平日の昼下がりというのもあり、店内を利用する客はまばらだ。
「ほらよ、お嬢様。珈琲よりもこっちのほうがいいだろう?」
そう言って彼が手渡してくれた蓋付き紙カップの中身は、なんであるかがわからない。
「ありがとうございます」
「なんか、別人みたいだな」
「え?」
「俺をナンパしたときと、今のおまえ」
そう言って紙カップに口をつける遼真から目が離せない。ただ珈琲を飲んでいるだけだというのに。
「なんだ? お嬢様はこれの飲み方もわからないのか?」
「わ、わかります……」
慌てて目を逸らした乃彩は、カップの飲み口に唇を寄せた。ほのかに蜂蜜の甘い香りがする。コクリと一口飲むと、まろやかな甘さの中に爽やかな渋みを感じた。
「あっ、美味しい」
「そうか。それはよかった」
乃彩の飲み物は珈琲ではない。ミルクがたっぷりと入ったミルクティーだ。そこに蜂蜜をたらしたもの。
「で? お嬢様が俺に結婚を迫った理由を聞いてもいいのかな?」
「それは……」
この場所で話をしてもいいものかどうか、悩んでしまう。誰も他人の話に聞き耳など立てていないとわかっているのに、不特定多数の人間がいる場所で、安易に乃彩の能力を言葉にするのははばかれた。
「もう少し人けのないところでお話します」
「なるほど。

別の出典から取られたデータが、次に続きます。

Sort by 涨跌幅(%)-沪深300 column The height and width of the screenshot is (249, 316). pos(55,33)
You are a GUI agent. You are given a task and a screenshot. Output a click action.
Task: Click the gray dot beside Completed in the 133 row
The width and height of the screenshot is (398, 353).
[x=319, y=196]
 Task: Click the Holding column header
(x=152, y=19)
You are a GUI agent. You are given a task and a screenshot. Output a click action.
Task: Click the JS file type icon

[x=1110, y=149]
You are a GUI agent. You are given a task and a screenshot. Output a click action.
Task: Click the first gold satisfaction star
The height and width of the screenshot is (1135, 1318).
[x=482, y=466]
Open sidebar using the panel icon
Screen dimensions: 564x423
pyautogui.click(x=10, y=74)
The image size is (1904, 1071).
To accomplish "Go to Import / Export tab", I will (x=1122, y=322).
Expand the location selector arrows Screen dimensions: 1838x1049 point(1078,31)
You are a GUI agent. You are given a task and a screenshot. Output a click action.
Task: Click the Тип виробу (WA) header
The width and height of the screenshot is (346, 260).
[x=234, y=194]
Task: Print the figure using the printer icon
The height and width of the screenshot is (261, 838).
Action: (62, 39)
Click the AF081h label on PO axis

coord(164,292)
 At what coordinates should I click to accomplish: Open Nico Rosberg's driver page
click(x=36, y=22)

俺と結婚したいお嬢様は、早速二人きりになるのをご所望するというわけだ」
ニタリと笑った遼真は、乃彩の反応を見て楽しんでいる。これでは完全に遼真のペースに呑まれている。
乃彩はそんな彼を無視し、ミルクティーを味わった。
「そうやって、ツンとすました顔もそそられるな。おまえは、いったいいくつの顔を持っているんだ?」
「いくつ? 日夏公爵様も面白いことをおっしゃるのですね。わたくしの顔は一つに決まっているではありませんか」
「なるほど。春那の娘にしては面白いな。あの狸爺、いつも俺たちの話をのらりくらり交わしやがって、気に食わなかったんだが……」
「まぁ。父は狸爺ではございませんわ。どちらかといえば、狐でしょうか?」
ぽんぽこ狸というよりは、変幻自在の狐だろう。いつも微笑みの仮面をつけ、本音を隠している。
「なるほど。化かし合いということか。おまえ、やっぱり気に入った……ちっ」
ムームームーと、遼真のスマートホンがバイブ音を鳴らす。
「どうやら、迎えが来たみたいだな。まだ、中身が入っているんだろ? このまま持って帰る」
「あっ」
乃彩の手からひょいっと紙カップを奪った遼真は、両手にカップを持って出口に向かって歩いていく。乃彩は慌てて鞄を手にし、彼の後を追った。